SQL is great for data that is uniformily structured for the most part and complex in terms of model (particularly the relationships between relations). Think about it, structured data fits in tables well if it has a pattern that matches column-row format. Also, it is easier to model complex relationships between relations (tables) than it is to model complex relationships between non-relational data!

For less uniformily structured data, less complicated model design required, but larger data sets NoSQL supposedly provides a much better option because NoSQL can easily scale ‘horizontally,’ that is, NoSQL is for ‘distributed data,’ meaning that you can add servers ‘horizontally’ to bear load for a particular part of a database. If each part of the database only needs to be responsible for ‘unrelated’ data collections, then it doesn’t matter if those particular parts of the database are distributed. If each part of the database is ‘related’ to the other parts of the database, then it is difficult to distribute that data across multiple servers.

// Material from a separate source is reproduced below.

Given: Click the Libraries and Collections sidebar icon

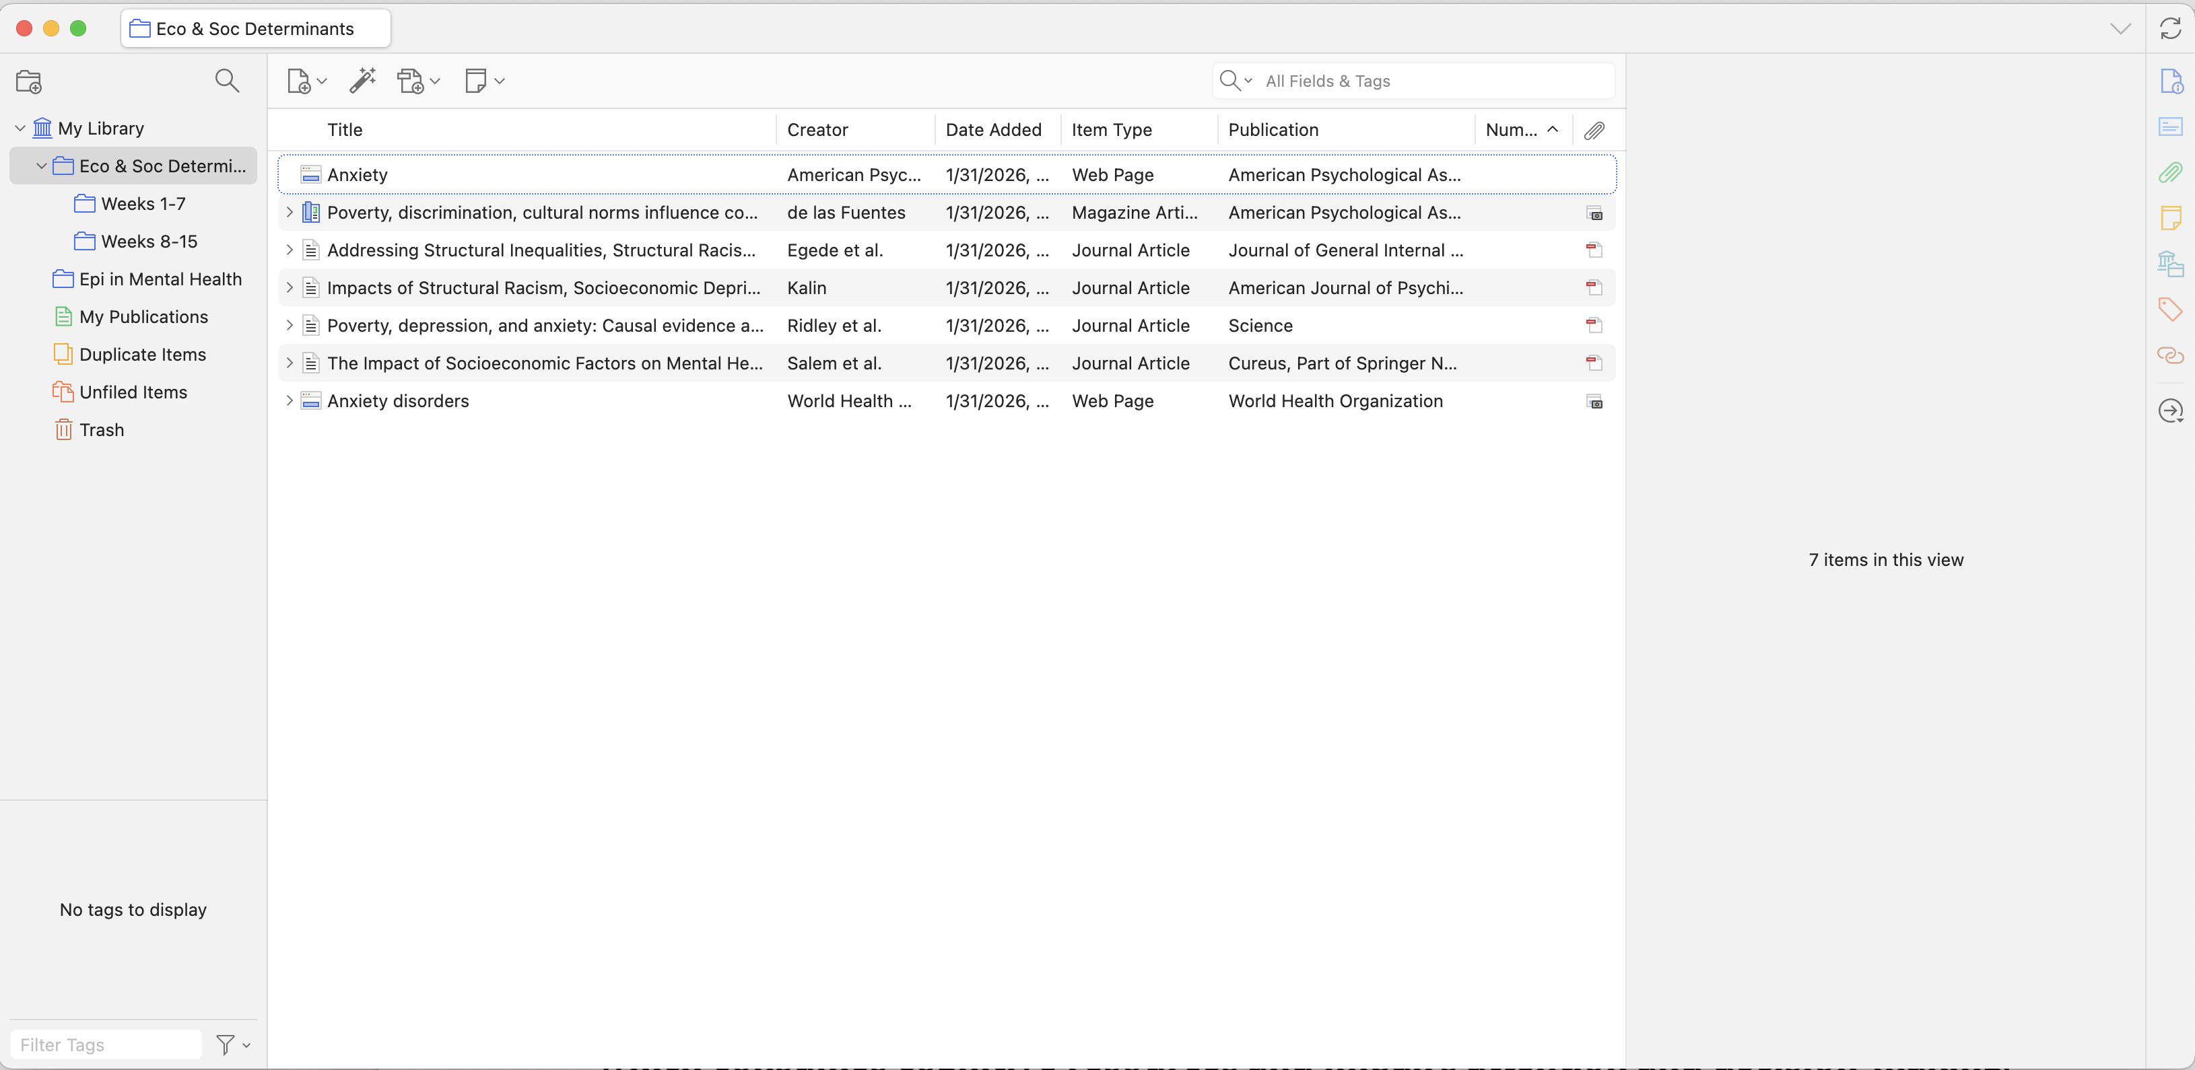Looking at the screenshot, I should [x=2169, y=264].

Complicated relationships are better suited for SQL for this very reason — it is difficult to partition well and difficult to horizontally scale if each part of the database is tightly coupled to other parts of the database. You can’t split up the complicated relationships to distribute for horizontal scaling, so you can only scale by adding more ‘power’ to your single server.

There are techniques used by SQL masters that quasi-distribute databases horizontally, such as ‘sharding.’ These techniques tend to be complicated and compromising of data consistency, thus looked-down upon. The popularity of NoSQL for large ‘unrelated’ datasets is partly accounted for by the performance of distributed databases over ‘sharded’ SQL databases.

That being said, companies like Clustrix claim that they can provide ‘scaled-out’ SQL databases without sharding. They ‘simply add nodes to linearly scale your database’ (source). They basically just set up clusters of database nodes where each node has its own database engine, query compiler, and data map. They claim to have a unique and patented ‘table slicing’ formula that allows them to maintain consistency while keeping performance. The problem with this approach is that it is expensive! They are just distributing load by duplicating and slicing parts of the data — that is, they are just throwing brute force at the problem of scaling SQL. The original problem was that you couldn’t scale SQL horizontally; you could only throw more brute force at the single server. Clustrix just does some hand-waving that looks like linear-scaling, but is really just vertical scaling duplicated ‘linearly’ across multiple nodes, and thus less efficient than NoSQL’s actual linear scaling capacity.

In the end, your needs should determine your use of SQL and NoSQL. If you have a large but relatively unstructured dataset and an application requirement of cheap scaling, then you might want NoSQL. If you have data that fits in tables and complicated data requirements for the application, but don’t have a large data set or don’t mind paying more for peformance, then SQL is probably a better bet. At least, hopefully you have a better understanding of the differences between SQL and NoSQL after the above discussion.